Supplied data:
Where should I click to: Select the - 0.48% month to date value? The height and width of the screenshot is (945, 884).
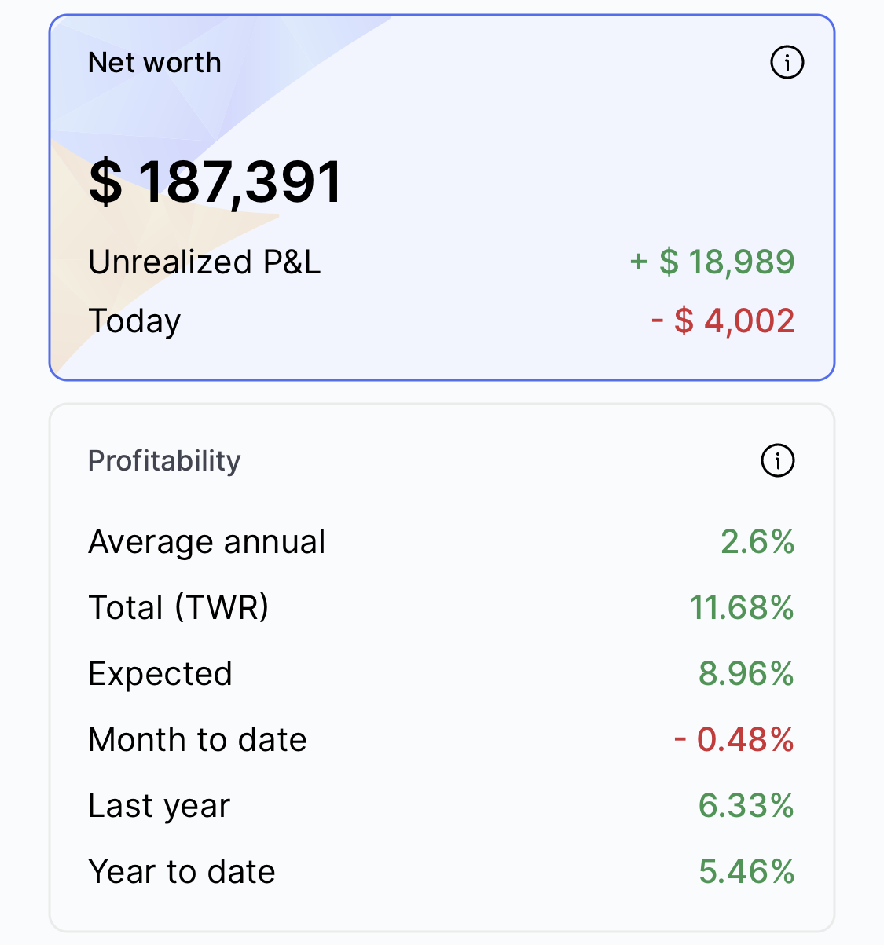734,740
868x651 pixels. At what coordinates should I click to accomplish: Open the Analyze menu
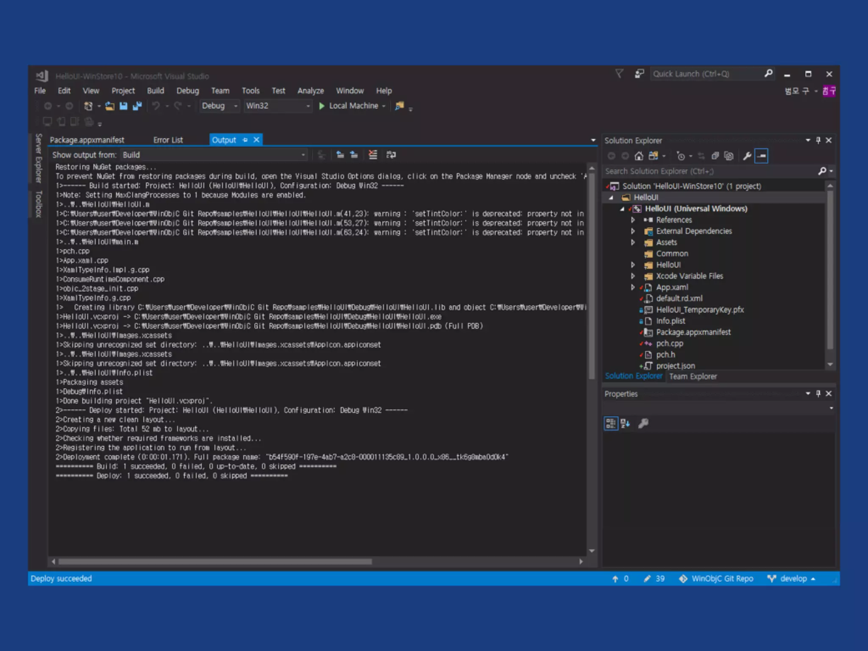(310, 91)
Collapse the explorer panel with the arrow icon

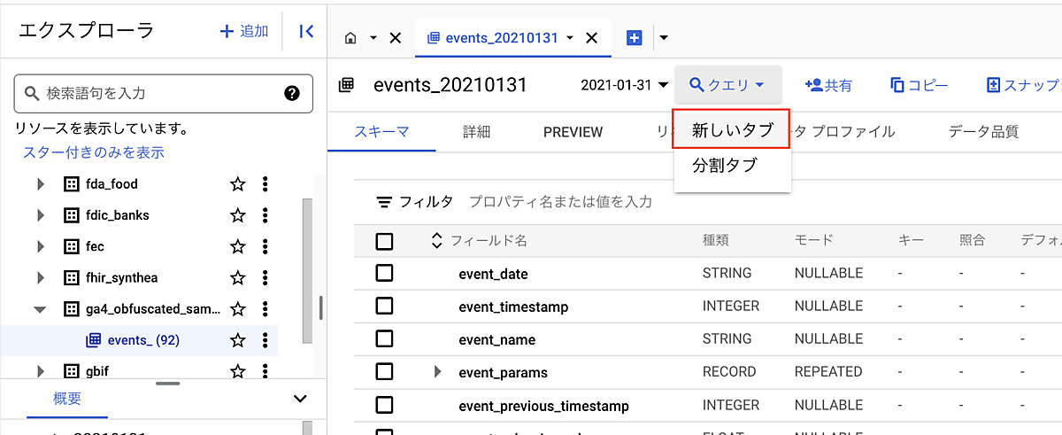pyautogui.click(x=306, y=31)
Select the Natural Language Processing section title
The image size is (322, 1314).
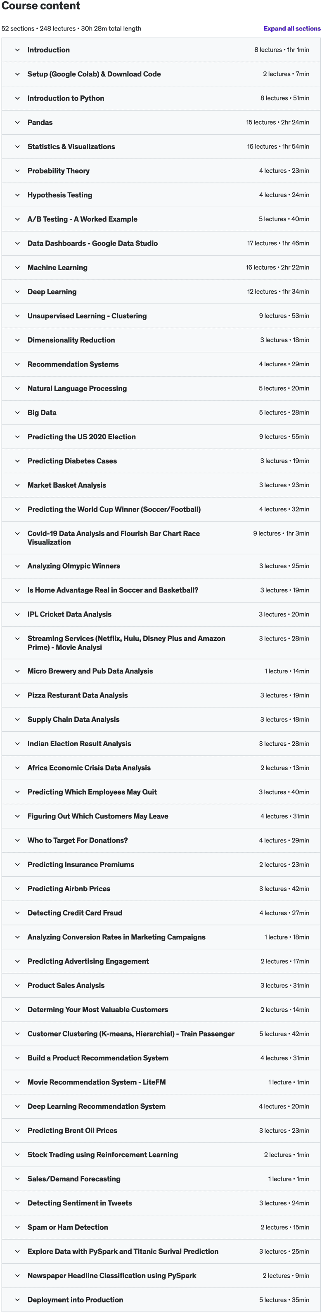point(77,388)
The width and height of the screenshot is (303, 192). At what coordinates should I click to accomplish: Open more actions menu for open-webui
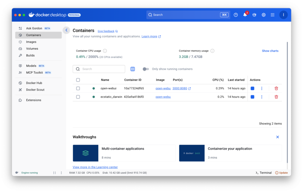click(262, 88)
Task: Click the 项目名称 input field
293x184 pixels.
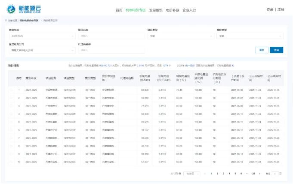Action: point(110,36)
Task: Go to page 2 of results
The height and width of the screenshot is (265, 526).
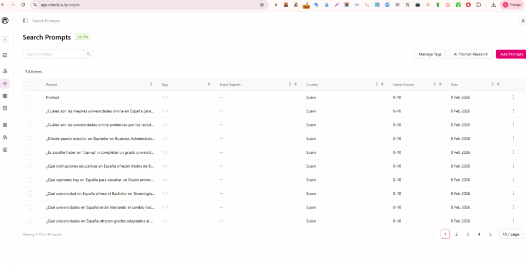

Stated problem: Rewrite the records above with every "screenshot" changed to "capture" and all other text left as it is. Omit the pictures.

Exercise answer:
Where should I click to: Select the - 0.48% month to date value? The height and width of the capture is (945, 884).
734,740
868x651 pixels. At what coordinates should I click to accomplish: Open the Analyze menu
(310, 91)
Collapse the explorer panel with the arrow icon

pyautogui.click(x=306, y=31)
Select the Natural Language Processing section title
The image size is (322, 1314).
point(77,388)
The width and height of the capture is (303, 192). At what coordinates should I click to accomplish: Open more actions menu for open-webui
click(262, 88)
Task: Click the 项目名称 input field
293x184 pixels.
Action: point(110,36)
Task: Go to page 2 of results
The height and width of the capture is (265, 526).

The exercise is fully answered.